### What is being asked
Decide whether each statement below agrees with the page on pressure measuring devices. For each, answer yes or no and quote the deciding words of the page. 1. Mercury is used in the barometer partly because its vapour pressure is very low. 2. One torr is equal to 10 mm Hg. 3. A differential manometer measures the pressure at a single point.

[Passage given start]

# Pressure Measurement Apparatus | Types of Pressure Measuring Devices

## Pressure Measurement:

Pressure measurement is the analysis of the force exerted by a fluid (liquid or gas) on a surface.

## Different Types of Pressure Measurement Apparatus or Devices:

1. Barometer

2. Manometers

A. Simple Manometers

(i) Piezometer

(ii) U-Tube Manometer

(iii) Single Column Manometer

B. Differential Manometers

(i) Two Piezometer Manometer

(ii) Inverted U-Tube Manometer

(iii) U-Tube Differential Manometer

(iv) Micro-manometer

3. Mechanical Gauges

(i) Bourdon Tube Pressure Gauge

(ii) Diaphragm Pressure Gauge

(iii) Bellows Pressure Gauge

## 1. Barometer:

• Atmospheric pressure is measured by a device called a barometer, thus, the atmospheric pressure is often referred to as barometric pressure.
• The barometer consists of an inverted mercury-filled tube with a mercury container that is open to the atmosphere.
• The pressure at point Bis is equal to the atmospheric pressure, and the pressure at C can be taken to be zero since there is only mercury vapour above point C and the pressure is very low compared to Patm and can be neglected.
• Writing a force balance in the vertical direction gives
Patm = ρgh
• In barometer, Hg is used because of its two important properties:
(i) Hg is a high-density fluid.
(ii) Hg has very low vapour pressure.
• The atmospheric pressure at a location is the weight of the air above that point. So, as one goes up in the atmosphere, one feels a reduction in pressure as the air above that person continuously reduces.
• The barometer was invented by Torricelli. To honour him, pressure is represented in the unit of ‘torr’ where 1 torr = 1 mm Hg.

## 2. Manometers:

Manometers are pressure measuring instruments based on the principle of balancing a column of liquid (the pressure of which is to be found) by the same or another column of liquid.
Manometers are classified as
1. Simple: which measure pressure at a point
2. Differential: which measures the pressure difference between any two points.

### A. Simple Manometers:

A simple manometer consists of a glass tube with one end attached to the gauge point where the pressure is to be measured and the other open to the atmosphere.

[Passage given end]
[Supplied data start]

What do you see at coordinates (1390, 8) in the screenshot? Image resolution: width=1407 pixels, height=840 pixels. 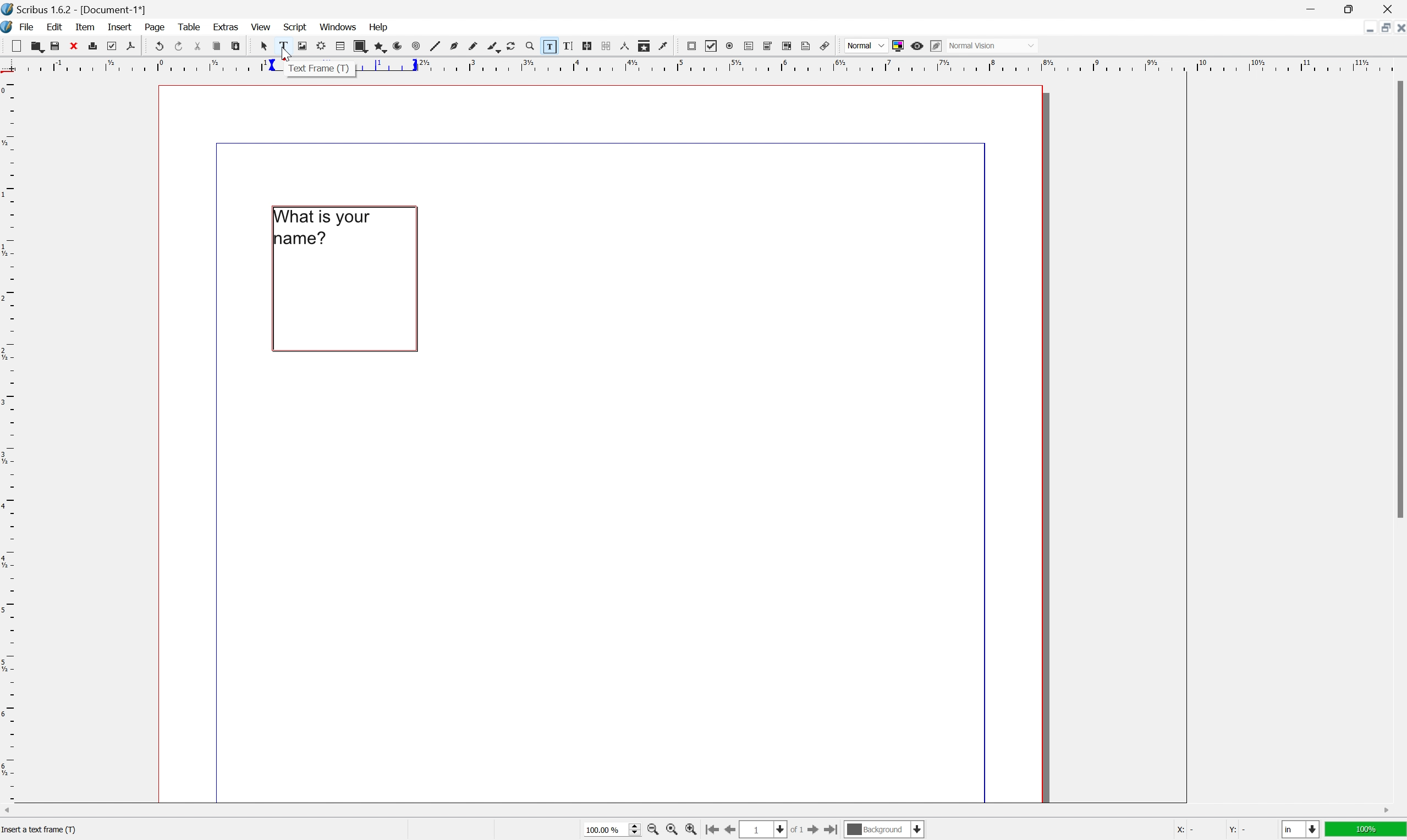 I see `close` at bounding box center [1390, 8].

[Supplied data end]
[Supplied data start]

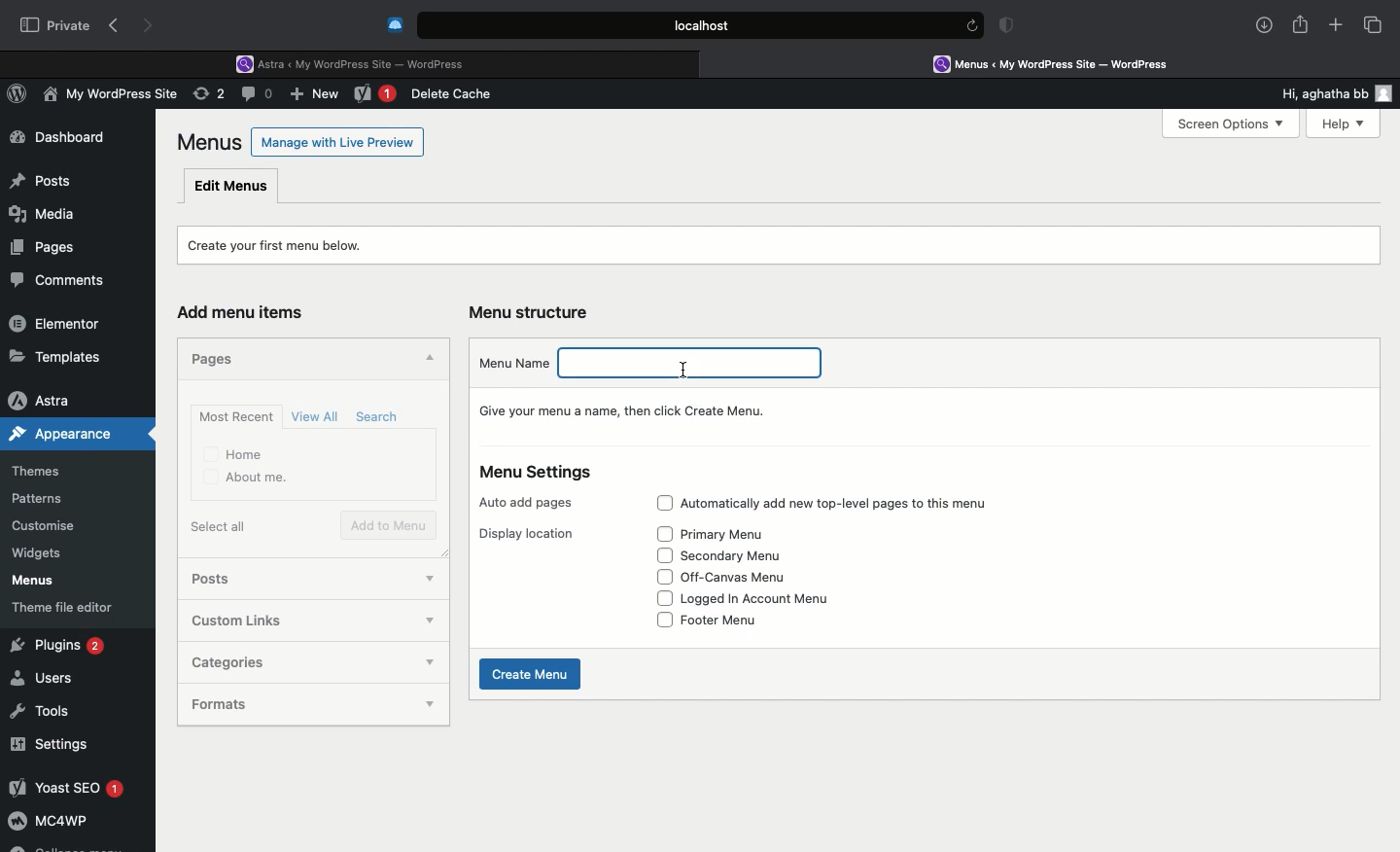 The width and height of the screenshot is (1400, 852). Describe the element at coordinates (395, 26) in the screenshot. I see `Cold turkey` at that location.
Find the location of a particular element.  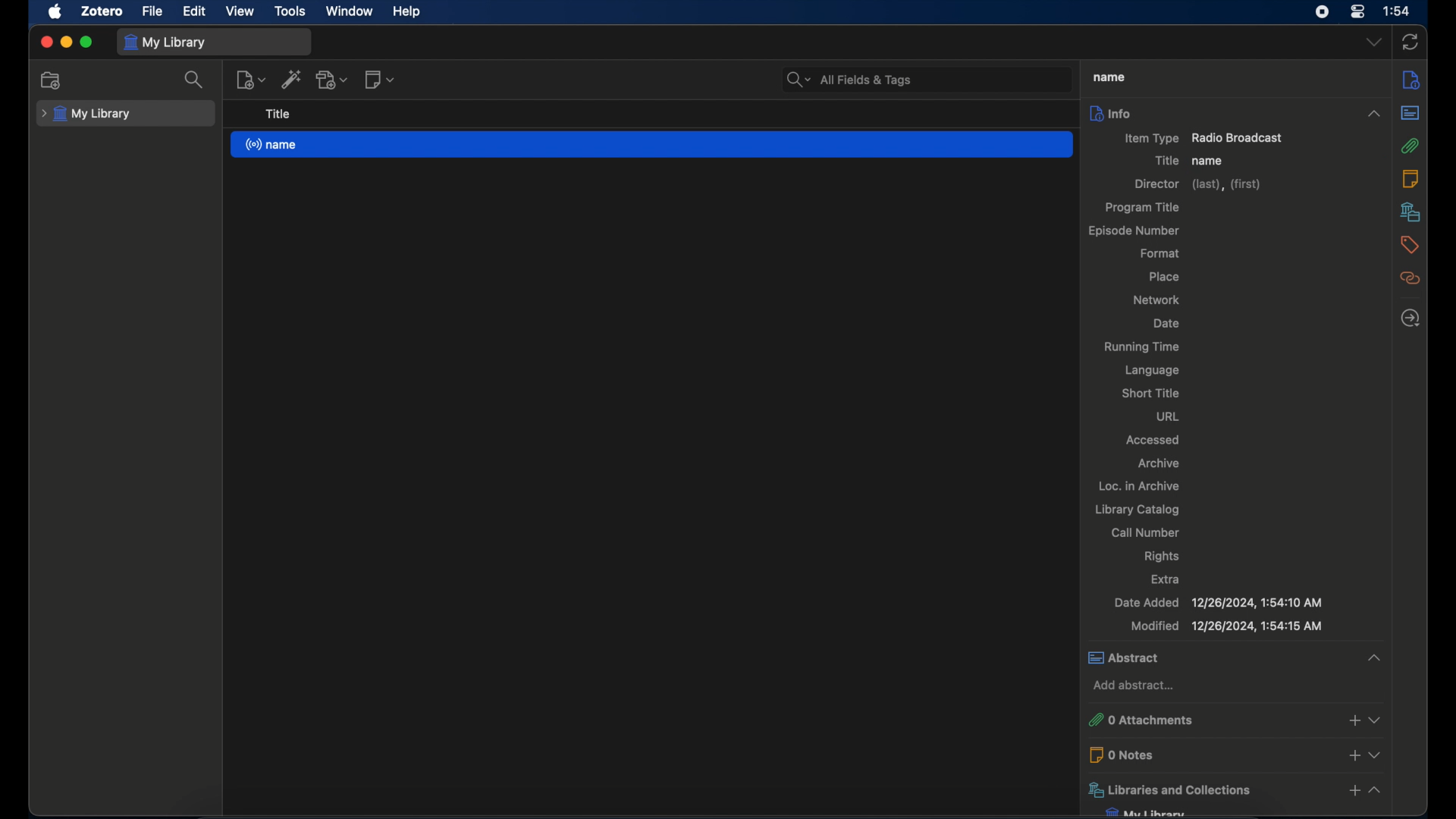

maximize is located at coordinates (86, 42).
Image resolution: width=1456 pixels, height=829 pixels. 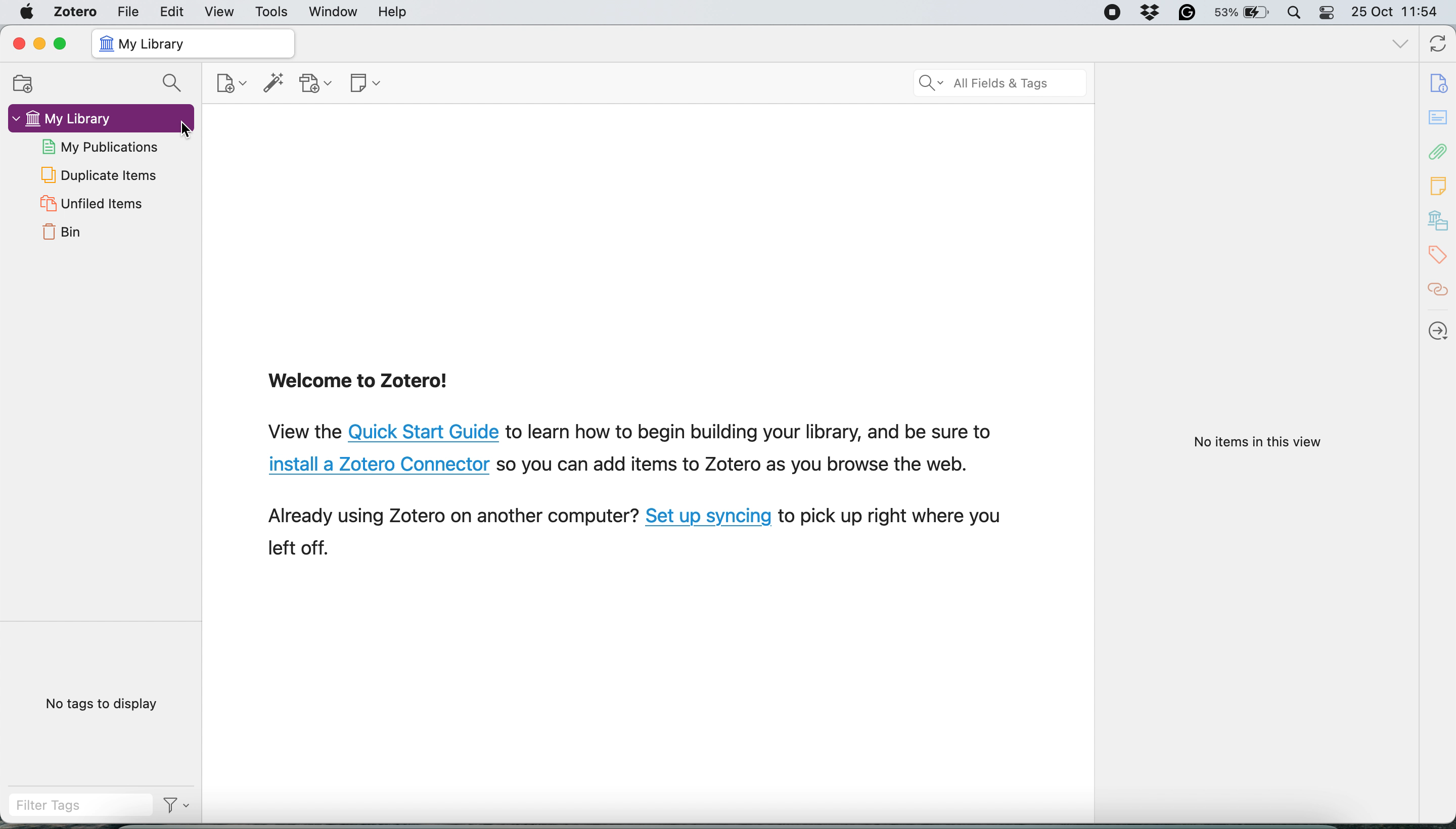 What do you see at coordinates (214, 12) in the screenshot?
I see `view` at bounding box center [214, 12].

[Supplied data end]

### The answer
1. Yes: "Hg has very low vapour pressure."
2. No: "1 torr = 1 mm Hg."
3. No: "Differential: which measures the pressure difference between any two points."